終電で帰ってきたパートナーと遅い夜ご飯を食べた。食べ終わるもつかの間。
「今日は夜更かしする。」
こたつに寝転んで、本格的にここで過ごすと宣言された。
とはいえ、隣に座るだけで何をするでもなく。テレビはつけたままに、お互い本を読んだりスマホを触ったりするだけの時間だ。

かつての私がそうだったように、今のパートナーは夜更かしして何かをなすのではなく、ただなんでもないコンテンツを消費する時間が必要なのなと思う。
仕事が混み合ってきて、終電帰りばかりになると、自分の時間というものは本当にない。大概朝は飛び起きて走り出て行くことになり、ご飯の時間さえおざなりになる。

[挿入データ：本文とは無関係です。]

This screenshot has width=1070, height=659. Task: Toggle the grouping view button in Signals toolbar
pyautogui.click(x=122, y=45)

そして本当の自由時間はトイレタイムと電車移動の時間くらいになってくる。
楽しみは電車移動だが、そんな生活が1〜2週間くらい続くと、車内でスマホを見る元気すらなくなる。音楽を聞く元気ももちろんない。ぼーっとする時間になる。
その分、家に帰ると睡眠時間を削りスマホでだらだらリール動画なんか流し見したりしたくなる。
これはパートナーとの会話では埋められない何かだと思う。

話が随分逸れたが、いろいろしんどいとなおさら週末の夜は素晴らしい。

そんな最高にだらっとした時間を過ごしていると、不意にテレビが無音になった。
週末の深夜といえば、色々とバラエティが続いていたはずだ。
いつもと違い無音を流すテレビを見てみると、香港映画の賞とタイトルが表示され、淡々と映画の上映が始まった。
部屋の前に落ちた死体をマンションの住人はどうするかのブラックコメディ。

タイトルからの印象に対し、かなりポップなテンションでものごとが進んでいく話だった。
深夜の変な時間に急に始まったが、なんやかんや最後まで見て、後味も良い。

▶︎昨年度第18回大阪アジアン映画祭
ABCテレビ賞受賞「四十四にして死屍死す」

香港映画を見たのは2度目である。
そのときの心地よさもあり、なんとなく見始めてしまったというのもある。

初めて見た香港映画は、大阪梅田のミニシアターだった。付き合って間もない頃の仕事帰りのデートで、急に降りだした雨の中、小さな傘で2人で走った。
▶︎恋する惑星
両親が青春時代くらいの映画だった。
2つのストーリーがつながって、1つのタイトルになっている。

一つ目は逃げる女と出会う悲しみのイケメンの話。かなりざっくりとした記憶なので間違いかもしれない。印象に残っているのは金城武。作中悲しみにくれあらゆる女の子に電話をかけてとにかく誰でもいいから会おうとするシーンがある。聞き慣れない言葉が多い中、不意にストンと日本語でも口説き始めたので、急に生みな感じがして驚いたのだ。そして何よりかっこいい。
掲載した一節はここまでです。